┌──

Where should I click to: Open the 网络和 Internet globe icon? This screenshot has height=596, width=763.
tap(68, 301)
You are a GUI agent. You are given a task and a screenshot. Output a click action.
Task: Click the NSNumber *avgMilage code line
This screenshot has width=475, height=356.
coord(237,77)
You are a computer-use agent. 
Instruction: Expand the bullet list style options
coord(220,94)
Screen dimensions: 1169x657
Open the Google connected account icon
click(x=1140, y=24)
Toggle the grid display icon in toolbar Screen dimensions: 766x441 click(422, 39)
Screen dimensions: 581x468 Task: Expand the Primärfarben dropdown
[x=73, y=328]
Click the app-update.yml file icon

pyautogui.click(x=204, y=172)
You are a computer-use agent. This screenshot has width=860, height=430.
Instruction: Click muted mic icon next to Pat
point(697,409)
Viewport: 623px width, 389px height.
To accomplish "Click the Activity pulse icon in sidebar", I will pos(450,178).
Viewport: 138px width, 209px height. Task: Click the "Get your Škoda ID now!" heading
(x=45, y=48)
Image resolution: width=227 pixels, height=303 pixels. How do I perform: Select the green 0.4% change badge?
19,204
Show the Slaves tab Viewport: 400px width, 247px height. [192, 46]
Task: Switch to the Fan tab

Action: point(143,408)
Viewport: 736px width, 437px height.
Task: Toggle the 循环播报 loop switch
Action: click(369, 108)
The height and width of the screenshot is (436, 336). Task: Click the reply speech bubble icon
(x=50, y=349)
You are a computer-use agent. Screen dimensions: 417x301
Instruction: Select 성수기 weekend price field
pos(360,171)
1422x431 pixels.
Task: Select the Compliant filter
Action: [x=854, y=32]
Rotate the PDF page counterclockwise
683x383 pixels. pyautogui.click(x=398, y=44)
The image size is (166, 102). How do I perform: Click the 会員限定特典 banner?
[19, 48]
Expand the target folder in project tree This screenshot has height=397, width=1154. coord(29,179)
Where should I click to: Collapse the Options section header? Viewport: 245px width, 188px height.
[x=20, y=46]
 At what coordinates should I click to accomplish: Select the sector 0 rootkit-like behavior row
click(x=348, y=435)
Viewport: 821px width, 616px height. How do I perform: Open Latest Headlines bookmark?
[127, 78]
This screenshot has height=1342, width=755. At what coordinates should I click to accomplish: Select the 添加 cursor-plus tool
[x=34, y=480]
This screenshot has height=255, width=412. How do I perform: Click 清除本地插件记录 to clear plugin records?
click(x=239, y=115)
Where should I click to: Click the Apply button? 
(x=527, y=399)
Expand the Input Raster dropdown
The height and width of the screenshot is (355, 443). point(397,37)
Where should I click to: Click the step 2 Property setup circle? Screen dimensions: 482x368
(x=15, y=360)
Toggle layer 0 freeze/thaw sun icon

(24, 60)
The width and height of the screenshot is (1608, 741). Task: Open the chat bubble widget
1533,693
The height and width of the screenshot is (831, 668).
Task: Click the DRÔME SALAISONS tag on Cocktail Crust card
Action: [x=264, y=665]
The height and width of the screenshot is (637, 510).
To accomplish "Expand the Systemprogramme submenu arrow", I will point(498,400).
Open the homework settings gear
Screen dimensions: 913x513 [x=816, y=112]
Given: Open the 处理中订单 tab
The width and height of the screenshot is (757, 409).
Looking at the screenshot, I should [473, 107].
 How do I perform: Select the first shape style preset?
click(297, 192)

└──

ASSIGNED TASK | Identify each line in the entries with the word "will" and copy it.

OUTPUT |
To accomplish "Click the Activity pulse icon in sidebar", I will pos(450,178).
To accomplish "Expand the Systemprogramme submenu arrow", I will point(498,400).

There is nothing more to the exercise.